Wolves are also considered predators, but none are known to predate herds in the Pryors. That could change. There have been several reported sightings of wolves near Lovell, and packs from the Yellowstone ecosystem are spreading fast. Humans are also considered predators. The BLM has the legal right to euthanize excess horses, but they don’t, Bertola said, due mostly to public opinion passionate about finding more humane ways to deal with the overpopulation problem.
Icara was the target of Tuesday’s second long stalk, with Pickett hoping to hit her with a dose of PZP. The immunocontraceptive vaccine has been studied for decades. It’s effective in controlling birth rates in many species, Bertola said. A naturally occurring protein, PZP is biodegradable and doesn’t pass through the food chain. In wild horses, the effects are reversible even after several consecutive years of treatment. The vaccination has no effect on ongoing pregnancies.
There may be easier ways to get horses rounded up for vaccinations, but the spot and stalk method is less stressful on the herd. Being shot with a dart in the haunches stings, but is far less painful than much the horses endure.
“It’s better than getting kicked, which happens often in these bands,” Pickett said.
Vaccinated mares have been found to live better, longer lives than those left untreated.
When the herd exceeds the AML by too many, individuals are selected from the bands for adoption. Those chosen are usually young and Pryor Mountain horses are popular.
“I get calls from around the country asking when these horses will be available for adoption,” Bertola said.
Colonial Spanish horses are known to develop special bonds with humans and are desired for their resilience.
Patty Martin, a biology technician at Bighorn Canyon and a Powell area resident, has adopted a few of the horses available in the past.
“They are easier to train than domesticated horses. They know nothing of humans other than what you show them. And they love attention — being scratched and given their oats,” Martin said. “They develop a unique bond — an amazing connection.”

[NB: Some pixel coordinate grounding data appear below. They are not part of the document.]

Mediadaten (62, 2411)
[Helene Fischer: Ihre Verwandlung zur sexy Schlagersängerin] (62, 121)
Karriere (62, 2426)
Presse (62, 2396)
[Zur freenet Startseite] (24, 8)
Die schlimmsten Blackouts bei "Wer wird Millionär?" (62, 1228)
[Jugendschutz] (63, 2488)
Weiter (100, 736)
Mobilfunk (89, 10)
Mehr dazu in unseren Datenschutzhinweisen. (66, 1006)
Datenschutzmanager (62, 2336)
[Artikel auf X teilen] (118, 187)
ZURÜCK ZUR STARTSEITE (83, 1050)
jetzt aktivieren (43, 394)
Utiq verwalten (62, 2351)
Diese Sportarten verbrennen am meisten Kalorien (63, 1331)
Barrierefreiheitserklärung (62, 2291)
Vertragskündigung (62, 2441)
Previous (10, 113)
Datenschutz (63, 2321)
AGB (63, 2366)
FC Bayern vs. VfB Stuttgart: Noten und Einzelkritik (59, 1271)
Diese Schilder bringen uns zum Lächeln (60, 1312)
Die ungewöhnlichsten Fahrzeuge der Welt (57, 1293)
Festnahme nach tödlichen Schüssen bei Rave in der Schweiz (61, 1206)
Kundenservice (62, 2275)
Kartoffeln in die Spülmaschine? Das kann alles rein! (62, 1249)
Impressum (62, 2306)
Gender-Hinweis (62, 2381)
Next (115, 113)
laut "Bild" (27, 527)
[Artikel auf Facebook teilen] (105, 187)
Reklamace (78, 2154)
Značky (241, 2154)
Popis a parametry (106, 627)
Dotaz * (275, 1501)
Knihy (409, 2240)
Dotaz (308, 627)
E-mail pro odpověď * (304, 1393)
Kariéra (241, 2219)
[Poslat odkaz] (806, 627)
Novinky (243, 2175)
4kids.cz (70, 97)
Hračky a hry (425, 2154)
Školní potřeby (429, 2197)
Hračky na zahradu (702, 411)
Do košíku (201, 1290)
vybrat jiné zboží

But adoptions aren’t enough to solve the overpopulation problem and hard choices will be needed in the future. Last year, 61 mares were vaccinated in the Pryor Mountain herd. The local herds are managed well, but the BLM is constantly seeking to improve on the vaccination program, Bertola said. Currently the agency is looking at changing the parameters of the program, which typically targets mares until they’re at least 5 years old.
“The public seems to be supportive of proposed changes,” Bertola said.
The BLM is always seeking volunteers to help the Wild Horse and Burro Program. There are several ways to volunteer, including helping with adoption events, mentoring new adopters and conducting compliance checks to make sure newly adopted animals are in good care.